AIM OF THE EXERCISE: Give again, unaltered, the lines of the listing below that run from the line having "1316x917 pixels." through the line having "Click the ETH".

EXERCISE INPUT:
((

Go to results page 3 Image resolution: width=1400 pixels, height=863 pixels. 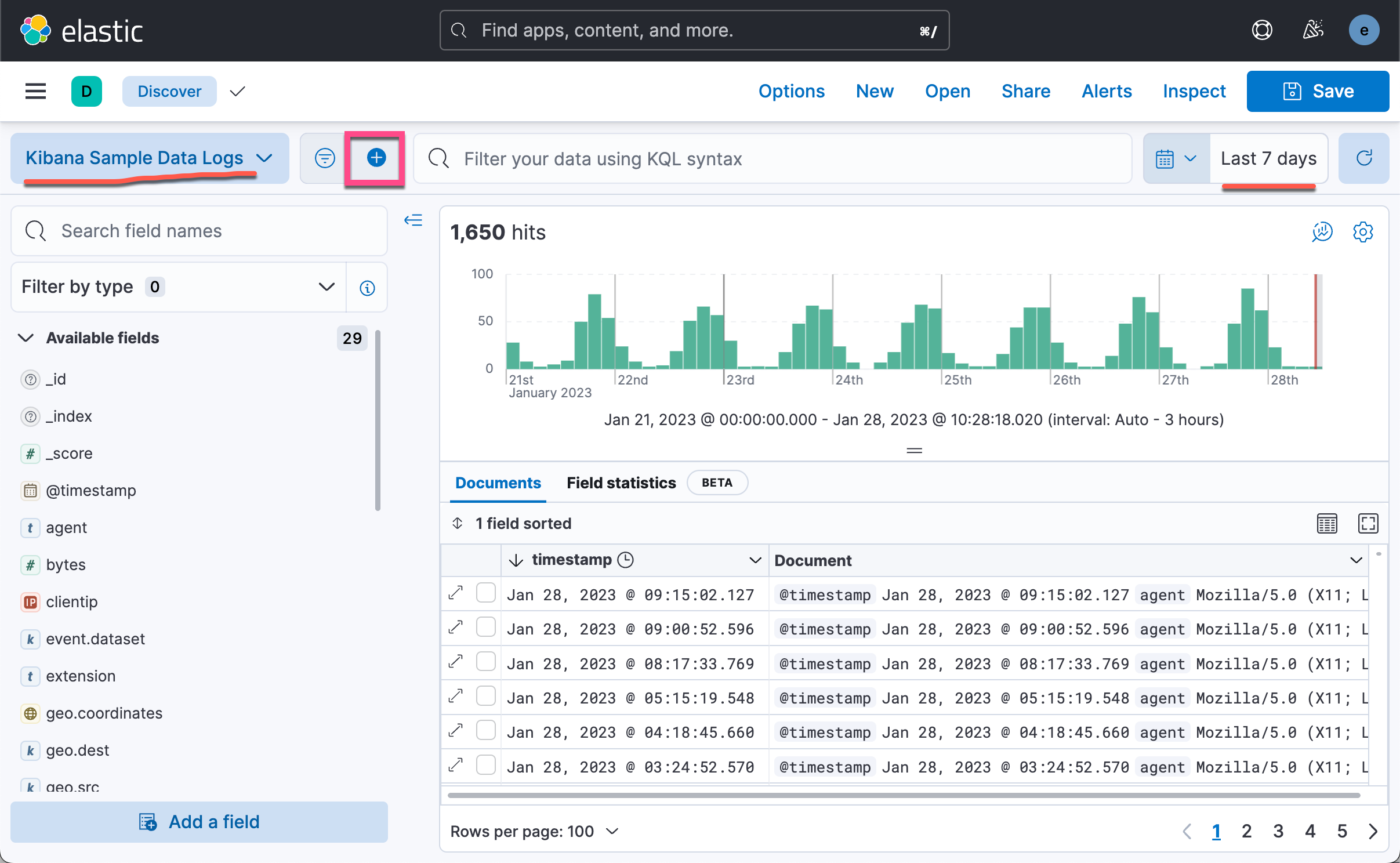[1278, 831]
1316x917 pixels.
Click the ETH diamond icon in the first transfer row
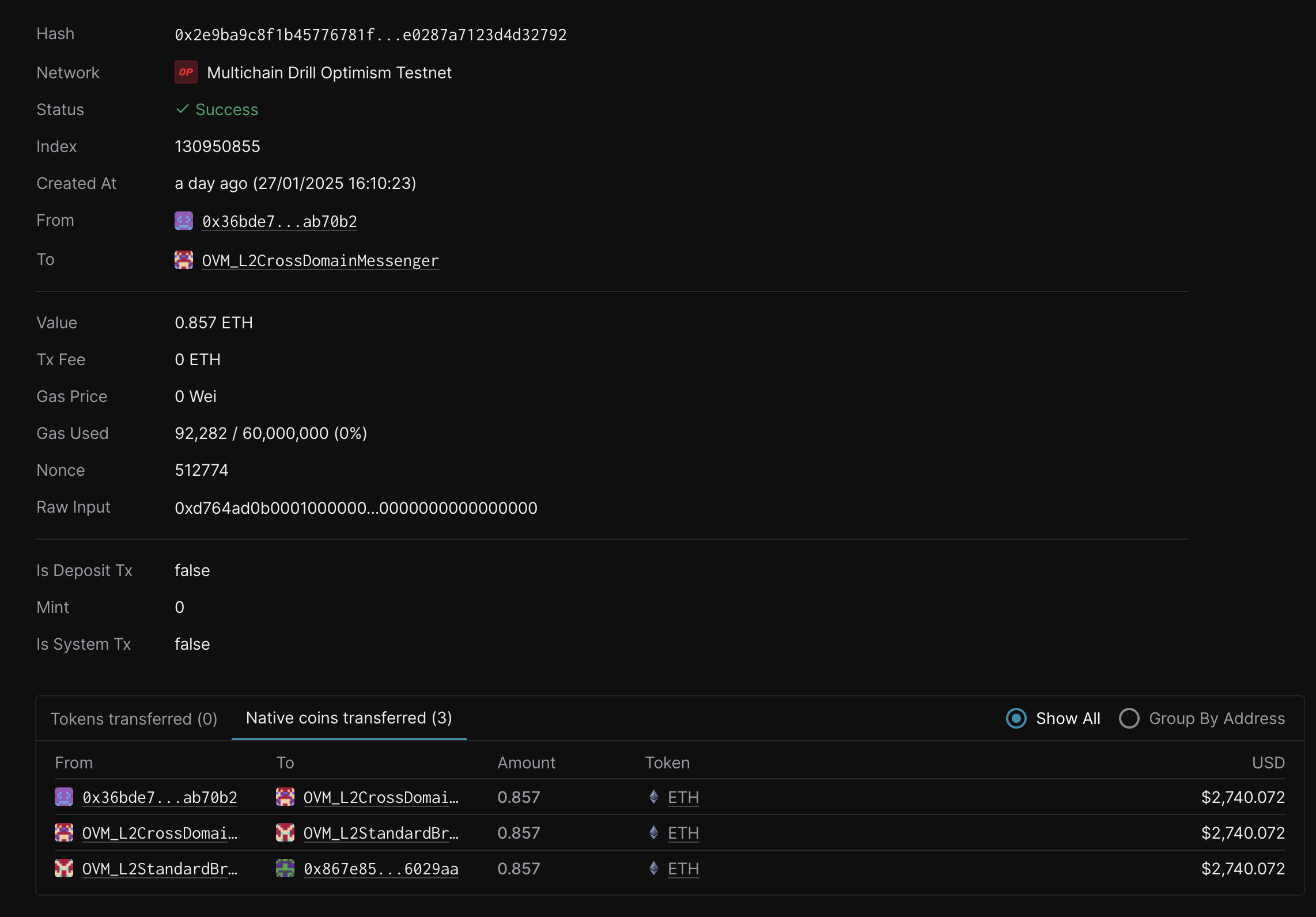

))
((

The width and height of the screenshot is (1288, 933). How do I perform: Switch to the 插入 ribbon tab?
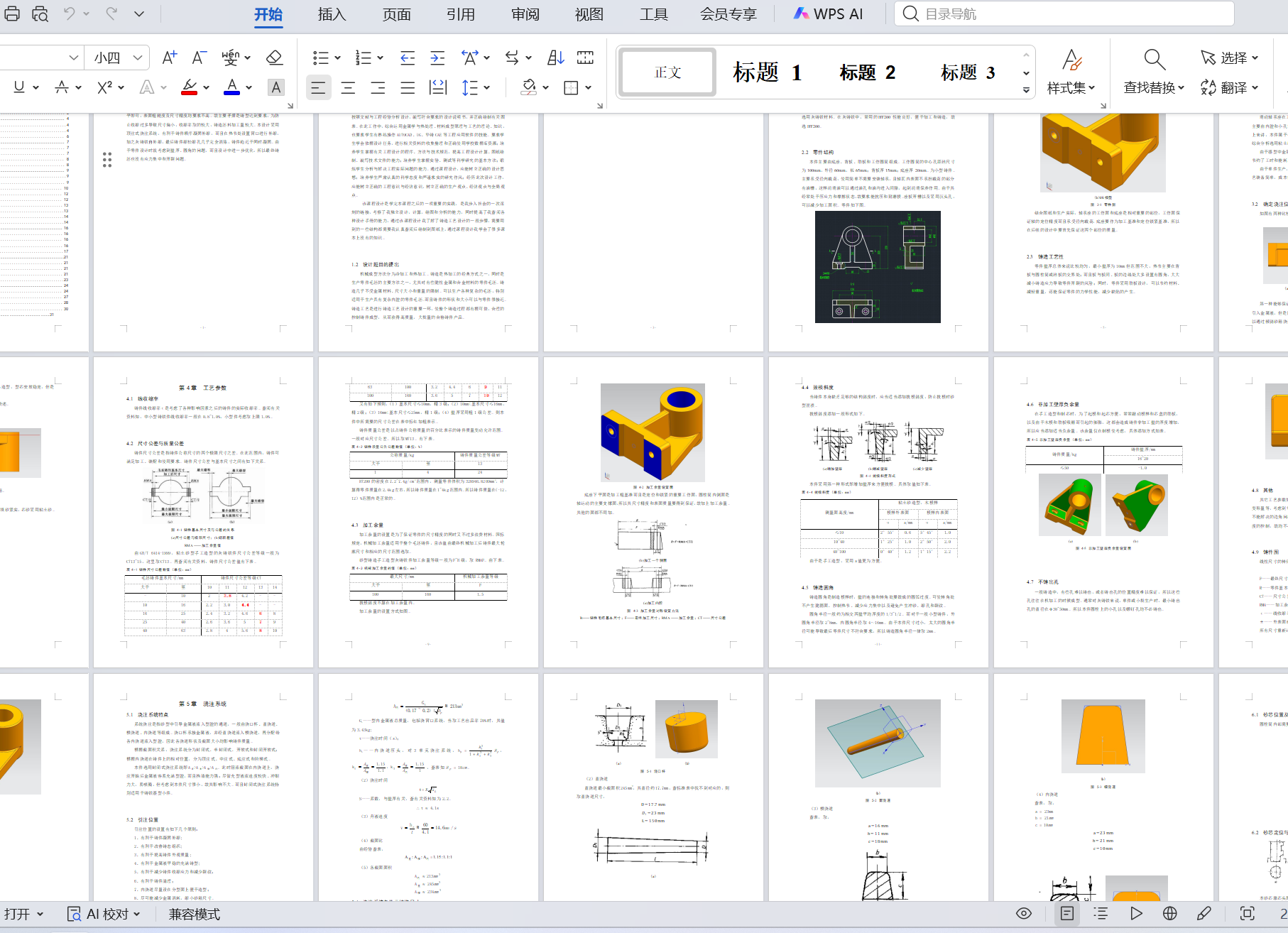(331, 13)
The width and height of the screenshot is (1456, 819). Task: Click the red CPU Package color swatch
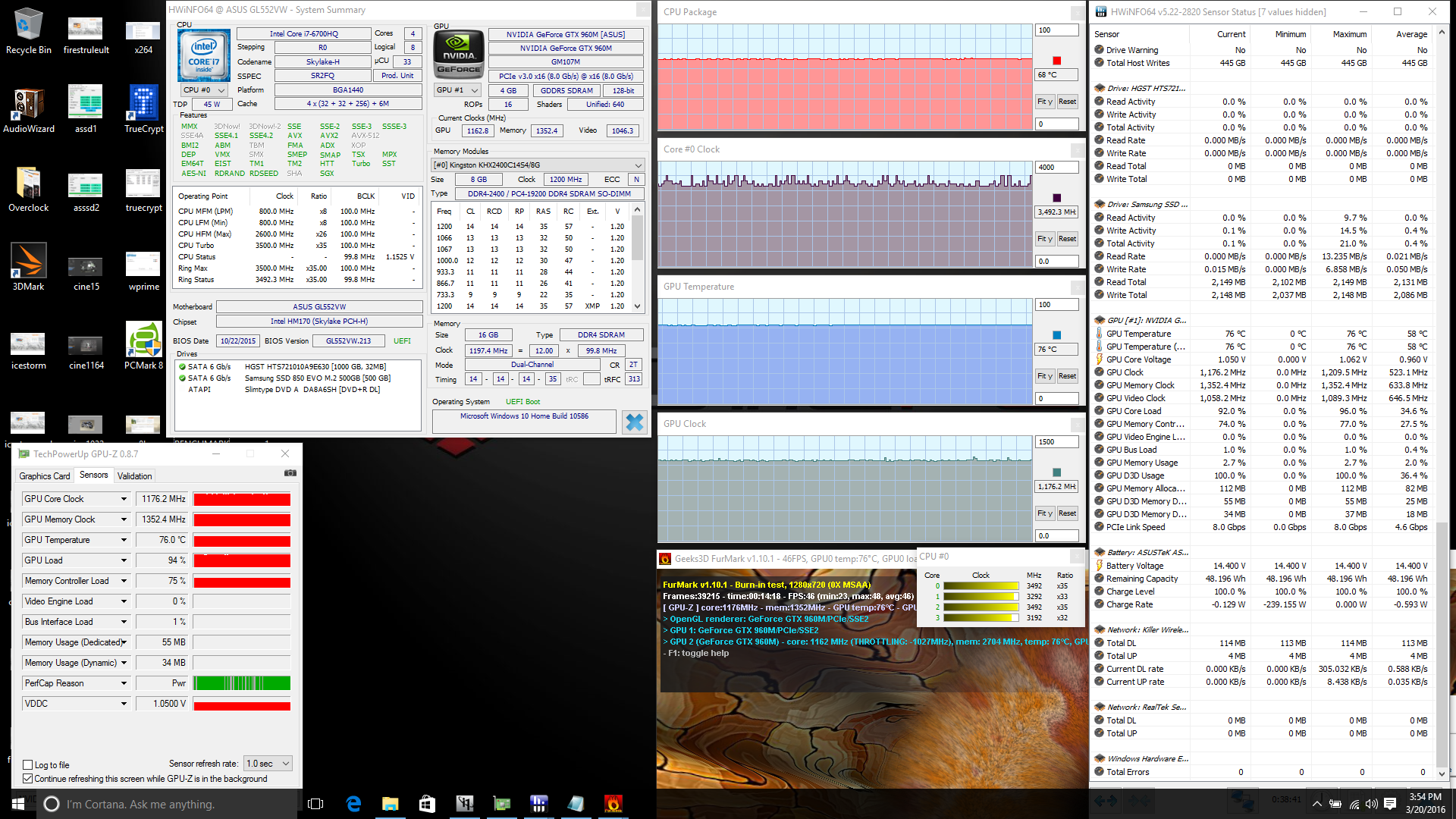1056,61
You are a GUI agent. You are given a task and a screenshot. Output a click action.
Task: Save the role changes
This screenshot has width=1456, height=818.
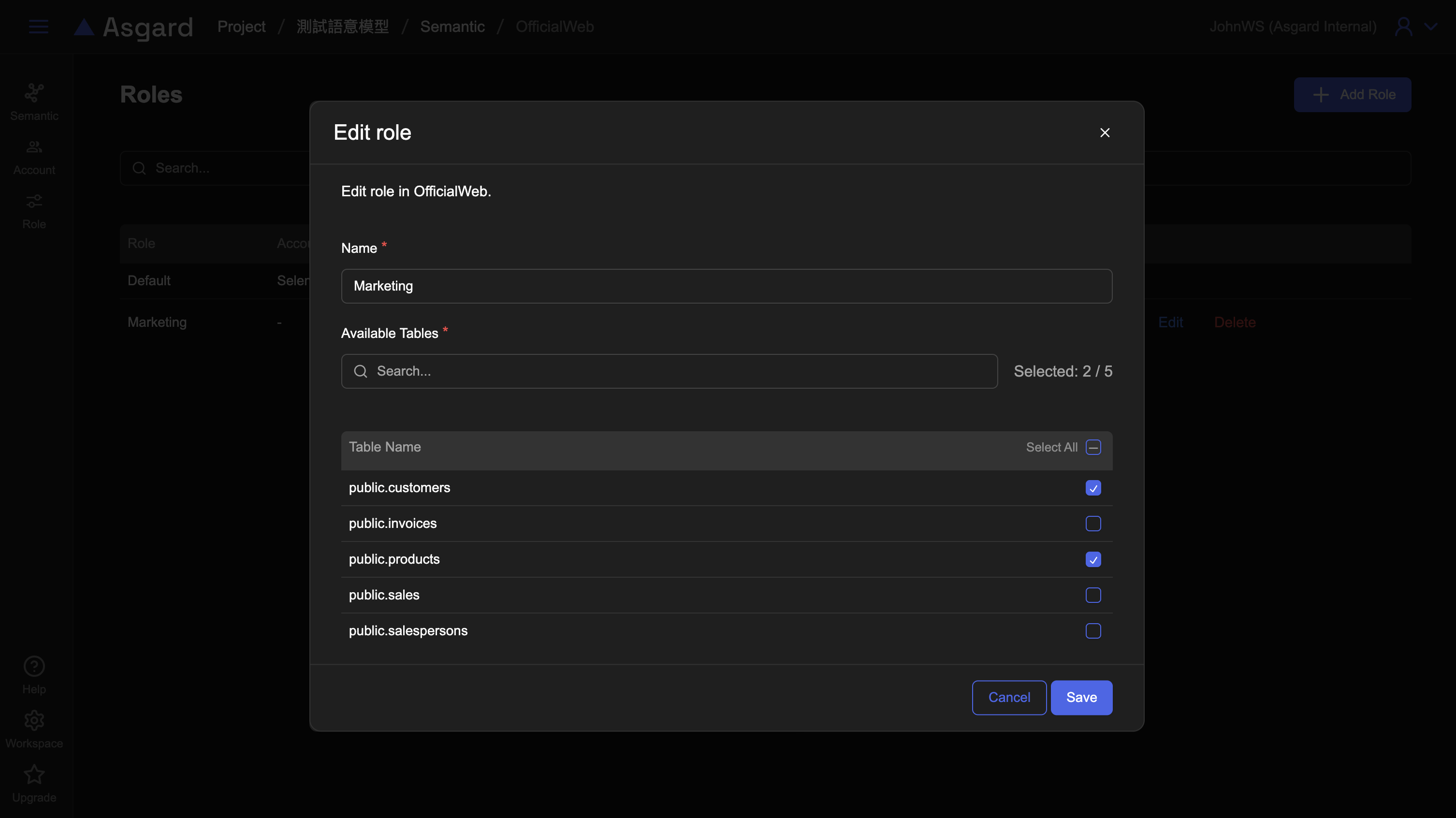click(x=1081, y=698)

))

EXERCISE RESPONSE:
1316x917 pixels.
Click the ETH diamond icon in the first transfer row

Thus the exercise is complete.